El fin de la hermandad: Morena dobla las manos ante Trump y corta el petróleo a Cuba

El pragmatismo vence a la ideología: el gobierno de la 4T rompe el suministro energético a la isla para no despertar la ira de la Casa Blanca; tres fuentes de alto rango confirman que la política exterior de México ahora se dicta bajo el miedo a los aranceles y las sanciones del republicano.

La soberanía energética y la solidaridad latinoamericana que Morena presume en sus discursos han muerto en el altar del realismo político. Fuentes de alto rango del Estado mexicano han confirmado que el gobierno ha decidido poner fin a los envíos de petróleo a Cuba, una política que se encuentra bajo revisión interna ante el pánico que genera en el gabinete la posible respuesta de Donald Trump. A pesar de que México se había convertido en el principal proveedor de crudo de la isla —desplazando incluso a Venezuela tras la captura de Nicolás Maduro—, el temor a represalias comerciales ha pesado más que los lazos históricos con el régimen de Díaz-Canel.

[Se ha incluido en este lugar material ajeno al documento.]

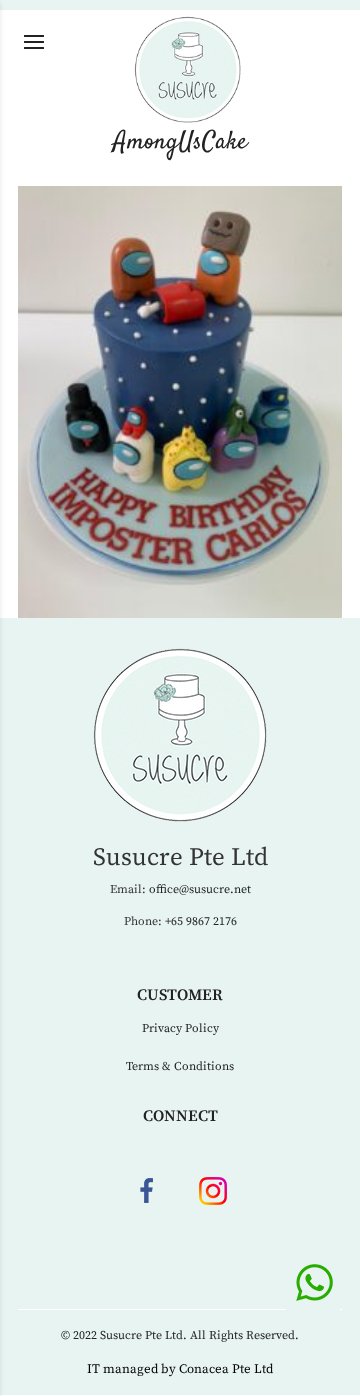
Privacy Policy (180, 1028)
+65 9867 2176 (201, 921)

Para el gabinete de la 4T, el costo de oportunidad de mantener a Cuba con energía se ha vuelto insostenible. Mientras Donald Trump endurece su discurso con amenazas de “cero petróleo” para la isla y posibles bloqueos navales, México ha optado por el repliegue táctico. La preocupación no es menor: con la revisión del T-MEC en puerta y la amenaza constante de aranceles, el petróleo enviado a Cuba pasó de ser un acto de “ayuda humanitaria” a una granada sin seguro en las manos de Pemex.

Esta ruptura de facto del suministro revela la fragilidad de la política exterior morenista. En público, la presidenta Claudia Sheinbaum defiende la soberanía de México para comerciar con quien decida; en privado, su administración evalúa la suspensión total de los cargamentos para evitar el antagonismo con un Trump que no acepta medias tintas. El gobierno mexicano de la 4T ha entendido que, bajo la sombra del magnate, la “Transformación” debe alinearse con Washington en temas de seguridad y energía si quiere evitar un colapso económico interno.

El panorama para Cuba es de oscuridad total, pero para México es la confirmación de una claudicación. Al detener los envíos, Morena admite que su proyecto de nación tiene límites geográficos y financieros que terminan donde empieza el mal humor del presidente de Estados Unidos. La historia registrará este momento como el día en que la 4T prefirió sacrificar a su aliado ideológico para salvar el pellejo ante un interlocutor que ya demostró que puede doblar la voluntad de México con un solo mensaje en redes sociales.